É possível vender um imóvel antes de terminar o inventário?
Às vezes a família precisa vender um bem antes de o inventário acabar — para pagar dívidas do falecido, quitar o imposto de transmissão ou custear o próprio processo. Só que o bem ainda não foi partilhado: ele pertence ao espólio, a um conjunto que é de todos os herdeiros ao mesmo tempo. Vender nessas condições não é impossível, mas depende de autorização. Há um caminho legal para isso, e ignorá-lo pode invalidar o negócio.
A autorização judicial do art. 619 do CPC para alienar bens
O art. 619 do CPC lista atos que o inventariante só pode praticar ouvidos os interessados e com autorização do juiz, e o primeiro deles é justamente alienar bens de qualquer espécie. Vender um imóvel do espólio, portanto, exige um pedido ao juízo do inventário, que, ouvidos os herdeiros, expede o alvará autorizando a venda. Sem esse alvará, o inventariante não tem poder para transferir o bem.
A lógica é protetiva: como o bem é de todos os herdeiros, a venda precisa de controle judicial e da manifestação dos interessados, para que ninguém seja prejudicado por uma alienação precipitada ou por preço vil.
Quando o juiz autoriza: necessidade e concordância
O alvará costuma ser concedido quando há uma razão legítima para a venda antes da partilha — pagamento de dívidas do espólio, quitação do ITCMD, despesas de conservação — e quando os herdeiros concordam ou não apresentam oposição fundada. A anuência dos herdeiros pesa muito: havendo consenso, o pedido tramita com mais facilidade.

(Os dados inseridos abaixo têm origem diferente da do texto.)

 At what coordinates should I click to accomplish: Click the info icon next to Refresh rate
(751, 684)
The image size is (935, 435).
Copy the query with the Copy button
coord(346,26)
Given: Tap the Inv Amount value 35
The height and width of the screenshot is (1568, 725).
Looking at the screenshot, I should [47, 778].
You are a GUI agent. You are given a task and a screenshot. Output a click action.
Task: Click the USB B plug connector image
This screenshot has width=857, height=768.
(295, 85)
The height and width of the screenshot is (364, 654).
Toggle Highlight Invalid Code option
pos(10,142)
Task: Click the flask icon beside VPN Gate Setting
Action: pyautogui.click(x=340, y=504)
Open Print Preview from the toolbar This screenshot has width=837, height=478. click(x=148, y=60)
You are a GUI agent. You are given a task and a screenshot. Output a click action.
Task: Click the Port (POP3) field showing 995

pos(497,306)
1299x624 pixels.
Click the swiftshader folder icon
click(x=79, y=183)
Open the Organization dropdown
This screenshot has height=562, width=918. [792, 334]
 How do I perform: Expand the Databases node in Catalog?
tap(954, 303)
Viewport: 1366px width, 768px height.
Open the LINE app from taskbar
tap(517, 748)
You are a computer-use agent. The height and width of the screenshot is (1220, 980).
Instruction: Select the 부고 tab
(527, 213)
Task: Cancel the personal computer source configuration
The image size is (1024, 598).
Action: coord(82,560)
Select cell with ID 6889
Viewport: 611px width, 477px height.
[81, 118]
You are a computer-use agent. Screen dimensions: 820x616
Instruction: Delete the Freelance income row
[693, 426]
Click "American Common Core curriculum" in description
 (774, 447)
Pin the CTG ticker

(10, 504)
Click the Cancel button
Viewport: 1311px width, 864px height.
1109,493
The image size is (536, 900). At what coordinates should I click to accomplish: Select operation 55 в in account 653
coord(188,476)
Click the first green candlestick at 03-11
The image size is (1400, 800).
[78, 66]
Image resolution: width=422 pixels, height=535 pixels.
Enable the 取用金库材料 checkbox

Se um herdeiro discorda, o juiz avalia a necessidade da venda e o interesse do espólio. A autorização não é automática; ela depende de demonstrar que alienar naquele momento atende a todos, e não apenas a um.
Vender o bem é diferente de ceder direitos hereditários
Há uma confusão frequente. Uma coisa é o espólio vender um bem determinado, com alvará; outra é um herdeiro ceder a sua parte na herança. O art. 1.793 do Código Civil permite que o herdeiro ceda por escritura pública o seu quinhão, mas o parágrafo segundo torna ineficaz a cessão de direito sobre um bem singular da herança considerado isoladamente.
Ou seja: o herdeiro pode transferir a fração ideal que lhe cabe no todo, não uma casa específica antes da partilha. Quem quer vender o imóvel em si segue pela via do alvará; quem quer se desfazer da sua participação na herança usa a cessão de direitos.
Alvará também para saldos bancários e não apenas imóveis
O alvará judicial não serve só para vender imóveis. Ele é o instrumento pelo qual o juízo autoriza o levantamento de valores que estavam com o falecido — saldos em conta, aplicações, restituições e verbas trabalhistas ou previdenciárias não recebidas em vida. Muitas vezes a família precisa desses recursos justamente para custear o inventário ou pagar o imposto, antes que a partilha se conclua.
Para valores de menor monta, alguns bancos e a própria legislação admitem o levantamento com formalidades reduzidas, mas a regra geral, no curso do inventário judicial, é a autorização do juízo. Reunir a comprovação da existência do saldo e a destinação pretendida agiliza o pedido. Assim, o alvará funciona como uma chave que libera, sob controle judicial, tanto a venda de bens quanto o acesso a recursos financeiros do espólio.
Documentos e cuidados para a venda não ser questionada depois
Para pedir o alvará, reúnem-se a matrícula atualizada do imóvel, a avaliação do bem, a justificativa da venda e, idealmente, a manifestação favorável dos herdeiros. O comprador prudente exige ver o alvará antes de fechar, porque negócio feito sem autorização pode ser anulado.
Como cada etapa — pedido, avaliação, anuências, escritura condicionada ao alvará — tem exigências próprias, família que precisa vender um bem durante o inventário costuma estruturar a operação com um advogado, de modo que a venda financie o processo sem abrir flanco para nulidade futura.
Perguntas frequentes
Posso vender minha parte na herança sem esperar a partilha?
Sim, mas com um limite. O art. 1.793 do Código Civil permite ceder por escritura pública o quinhão hereditário como fração do todo. Não é possível, porém, vender validamente um bem específico da herança de forma isolada antes da partilha, pois essa cessão singular é ineficaz.